Nos années Julien Clerc

France 3
27/10/18 ~ 02:10 - 04:05

Julien Clerc a débuté sa carrière en 1968. Cinquante ans plus tard, le chanteur, d'ordinaire si pudique, décide de se confier et d'ouvrir son «album de famille». Il revient ainsi sur ses racines métisses, sa «double enfance», partagée entre un père bourgeois et une mère communiste d'origine guadeloupéenne, sur ses amours, ses femmes et ses douloureuses ruptures.
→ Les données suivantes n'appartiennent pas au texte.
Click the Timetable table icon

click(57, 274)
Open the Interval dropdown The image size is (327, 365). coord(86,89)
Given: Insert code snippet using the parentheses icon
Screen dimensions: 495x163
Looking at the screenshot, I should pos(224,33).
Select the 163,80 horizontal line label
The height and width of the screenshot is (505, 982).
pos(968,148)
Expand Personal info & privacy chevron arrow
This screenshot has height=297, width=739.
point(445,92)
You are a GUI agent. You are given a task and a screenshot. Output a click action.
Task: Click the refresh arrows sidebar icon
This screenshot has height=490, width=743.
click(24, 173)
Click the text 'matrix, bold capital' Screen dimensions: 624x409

Il raconte également l'histoire de ses plus célèbres chansons, de «Ce n'est rien» à «Si j'étais elle», de «La Cavalerie» à «Utile». Mais Julien Clerc n'est pas le seul protagoniste de ce documentaire. Sa fille Jeanne, ses amis et ses complices interviennent à leur tour et dévoilent les secrets de sa longévité. Critique : Il y en a peu, des voix et des présences qui traversent les décennies avec cette cons­tance. Passer en revue les cinquante ans de carrière de Julien Clerc, c’est revoir débarquer au printemps 1968 le hippie romantique de La Cavalerie ; réentendre l’amoureux blessé de Souffrir par toi n’est pas souffrir ; saluer l’interprète assagi d’Utile… Et constater, sans surprise, que les tubes des années 1980 (Lili voulait aller danser, Cœur de rocker…) ont payé un plus lourd tribut au temps qui passe que leur interprète. Entrecoupé de témoignages de proches, le film refait le parcours à l’envers : les blessures de l’enfant de divorcés, les amours, la paternité, les séparations, les chansons marquantes, et la contribution des nombreux auteurs qui se sont succédé au chevet du mélodiste (Maurice Vallet, Etienne Roda-Gil, Jean-Loup Dabadie…). Sans révolutionner le genre, le film trouve un petit supplément d’âme en préférant à un commentaire énamouré la voix de l’artiste. Lui qui refusa toujours d’étaler sa vie privée dans les médias pose lui-même des mots — ou se contente aussi de silences évocateurs — sur les images. Le documentaire se nimbe ainsi de pudeur et d’une certaine élégance. S’il ne révèle rien, il sème ici ou là, au gré des témoignages, quelques analyses pertinentes sur le « style » Julien Clerc, l’alchimie fragile entre mélodiste et parolier, l’amour, simple et indéfectible, pour la musique.